Sec Incident Response Rep IV

As a community, the University of Rochester is defined by a deep commitment to Meliora - Ever Better. Embedded in that ideal are the values we share: equity, leadership, integrity, openness, respect, and accountability. Together, we will set the highest standards for how we treat each other to ensure our community is welcoming to all and is a place where all can thrive.

Job Location (Full Address):

Remote Work - New York, Albany, New York, United States of America, 12224

Opening:

Worker Subtype:

Regular

Time Type:

Full time

Scheduled Weekly Hours:

40

Department:

100086 University IT / IS

Work Shift:

UR - Day (United States of America)

Range:

UR URG 110 H

Compensation Range:

$29.05 - $40.67

Responsibilities:

Responsible for support of day-to-day operations of information security incident response and triage.
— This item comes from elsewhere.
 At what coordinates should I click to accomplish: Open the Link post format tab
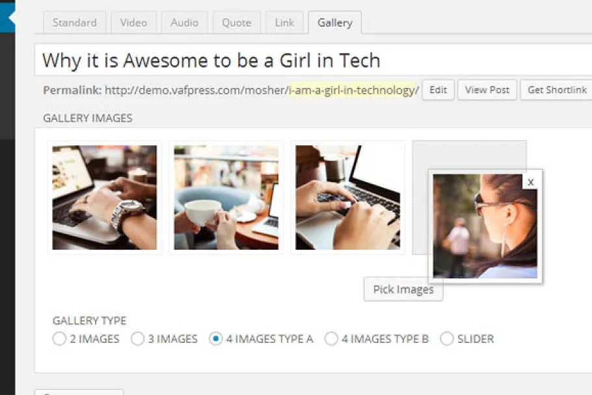284,23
Verifies, classifies and documents events, escalating incidents as required. Provides first-level and second-level response for information security events, including threat analysis, root cause analysis and remediation. This role requires an on-call rotation.

ESSENTIAL FUNCTIONS

• Provides first-level and second-level response for information security events, including threat analysis, root cause analysis and remediation.
• Manages various security operations tools to ensure continued security and performance.
• Responds to requests for operational and security logs.
• Assists with development of incident response processes and systems.
• Participates in daily, quarterly, weekly and as needed meetings.
• Monitors security blogs, articles, reports and other sources to keep up to date on the latest security threats and trends.
• Other duties as assigned.

MINIMUM EDUCATION & EXPERIENCE

• Bachelor's degree and 1 year of related experience required
• Or equivalent combination of education and experience
• Experience with Security Information and Event Management (SIEM) systems, such as QRadar, ArcSight or LogRhythm, preferred

KNOWLEDGE, SKILLS AND ABILITIES

• Demonstrated analytical and problem solving skills required
• Strong interpersonal, verbal and written communication skills required
• Self-motivated and directed required
• Dedication to continued learning required
• Ability to effectively prioritize and execute tasks in a high-pressure environment required
• On-call rotation required
• Knowledge of intrusion detection systems, system administration, network protocols and industry-standard techniques and practices preferred

 

The University of Rochester is committed to fostering, cultivating, and preserving an inclusive and welcoming culture to advance the University’s Mission to Learn, Discover, Heal, Create – and Make the World Ever Better. In support of our values and those of our society, the University is committed to not discriminating on the basis of age, color, disability, ethnicity, gender identity or expression, genetic information, marital status, military/veteran status, national origin, race, religion, creed, sex, sexual orientation, citizenship status, or any other characteristic protected by federal, state, or local law (Protected Characteristics). This commitment extends to non-discrimination in the administration of our policies, admissions, employment, access, and recruitment of candidates, for all persons consistent with our values and based on applicable law.